### The task
Pull every line containing "button" from the entries.

__________________________________________________

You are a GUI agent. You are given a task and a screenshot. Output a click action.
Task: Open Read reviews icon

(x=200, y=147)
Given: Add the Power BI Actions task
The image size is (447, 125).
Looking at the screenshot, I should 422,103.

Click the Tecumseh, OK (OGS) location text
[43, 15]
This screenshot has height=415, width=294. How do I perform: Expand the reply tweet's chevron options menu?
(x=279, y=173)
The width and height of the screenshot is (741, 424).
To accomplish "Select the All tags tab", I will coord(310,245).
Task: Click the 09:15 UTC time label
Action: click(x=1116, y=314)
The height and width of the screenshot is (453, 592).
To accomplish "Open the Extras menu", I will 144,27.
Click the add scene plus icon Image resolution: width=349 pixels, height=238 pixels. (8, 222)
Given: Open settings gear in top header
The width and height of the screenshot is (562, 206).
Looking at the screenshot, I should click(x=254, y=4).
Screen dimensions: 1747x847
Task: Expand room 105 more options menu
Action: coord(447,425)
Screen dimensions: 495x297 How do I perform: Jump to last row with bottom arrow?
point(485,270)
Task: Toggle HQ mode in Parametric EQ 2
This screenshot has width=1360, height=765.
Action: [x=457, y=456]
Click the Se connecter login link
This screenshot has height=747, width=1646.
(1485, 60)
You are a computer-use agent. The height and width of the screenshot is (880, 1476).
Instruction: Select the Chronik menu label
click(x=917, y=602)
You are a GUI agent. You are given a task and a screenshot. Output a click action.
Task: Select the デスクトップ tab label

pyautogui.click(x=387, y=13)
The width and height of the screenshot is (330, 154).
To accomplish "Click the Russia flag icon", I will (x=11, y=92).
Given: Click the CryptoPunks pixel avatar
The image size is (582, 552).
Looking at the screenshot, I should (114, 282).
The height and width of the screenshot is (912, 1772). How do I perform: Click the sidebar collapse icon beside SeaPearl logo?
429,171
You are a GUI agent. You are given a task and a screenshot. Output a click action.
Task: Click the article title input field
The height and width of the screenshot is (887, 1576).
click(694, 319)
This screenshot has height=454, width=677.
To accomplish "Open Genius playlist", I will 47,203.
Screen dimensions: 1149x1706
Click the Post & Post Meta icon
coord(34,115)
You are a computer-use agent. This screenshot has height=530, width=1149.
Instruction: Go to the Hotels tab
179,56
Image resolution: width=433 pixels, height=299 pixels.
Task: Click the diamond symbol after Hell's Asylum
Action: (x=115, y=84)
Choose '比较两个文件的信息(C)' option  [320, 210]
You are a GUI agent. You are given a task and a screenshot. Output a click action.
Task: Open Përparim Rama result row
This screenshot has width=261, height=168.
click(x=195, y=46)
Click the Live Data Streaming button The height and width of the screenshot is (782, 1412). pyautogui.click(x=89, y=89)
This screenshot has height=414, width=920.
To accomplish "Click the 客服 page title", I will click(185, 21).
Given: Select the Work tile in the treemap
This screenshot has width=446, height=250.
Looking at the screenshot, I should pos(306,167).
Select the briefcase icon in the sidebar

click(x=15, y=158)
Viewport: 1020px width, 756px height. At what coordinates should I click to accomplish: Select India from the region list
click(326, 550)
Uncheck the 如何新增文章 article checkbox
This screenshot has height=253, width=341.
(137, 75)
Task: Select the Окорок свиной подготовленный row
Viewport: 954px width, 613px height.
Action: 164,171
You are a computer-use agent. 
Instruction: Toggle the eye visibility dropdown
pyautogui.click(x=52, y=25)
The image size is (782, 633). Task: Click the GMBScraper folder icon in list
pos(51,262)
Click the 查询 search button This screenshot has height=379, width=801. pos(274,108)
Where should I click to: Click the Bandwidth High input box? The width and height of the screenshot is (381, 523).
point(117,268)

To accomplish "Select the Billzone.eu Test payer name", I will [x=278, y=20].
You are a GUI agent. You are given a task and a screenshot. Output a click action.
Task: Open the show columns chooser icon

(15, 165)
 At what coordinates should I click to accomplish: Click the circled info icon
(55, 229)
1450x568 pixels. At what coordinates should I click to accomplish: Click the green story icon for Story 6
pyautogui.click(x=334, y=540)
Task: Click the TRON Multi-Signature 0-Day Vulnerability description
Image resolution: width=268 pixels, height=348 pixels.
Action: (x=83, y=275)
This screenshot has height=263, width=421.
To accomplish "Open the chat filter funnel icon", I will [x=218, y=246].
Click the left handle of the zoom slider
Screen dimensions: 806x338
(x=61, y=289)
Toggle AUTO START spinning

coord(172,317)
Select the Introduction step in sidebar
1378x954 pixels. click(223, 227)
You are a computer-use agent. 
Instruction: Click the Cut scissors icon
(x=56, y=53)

__________________________________________________

### Finished exercise
Click the Live Data Streaming button The height and width of the screenshot is (782, 1412). pyautogui.click(x=89, y=89)
Click the 查询 search button This screenshot has height=379, width=801. pos(274,108)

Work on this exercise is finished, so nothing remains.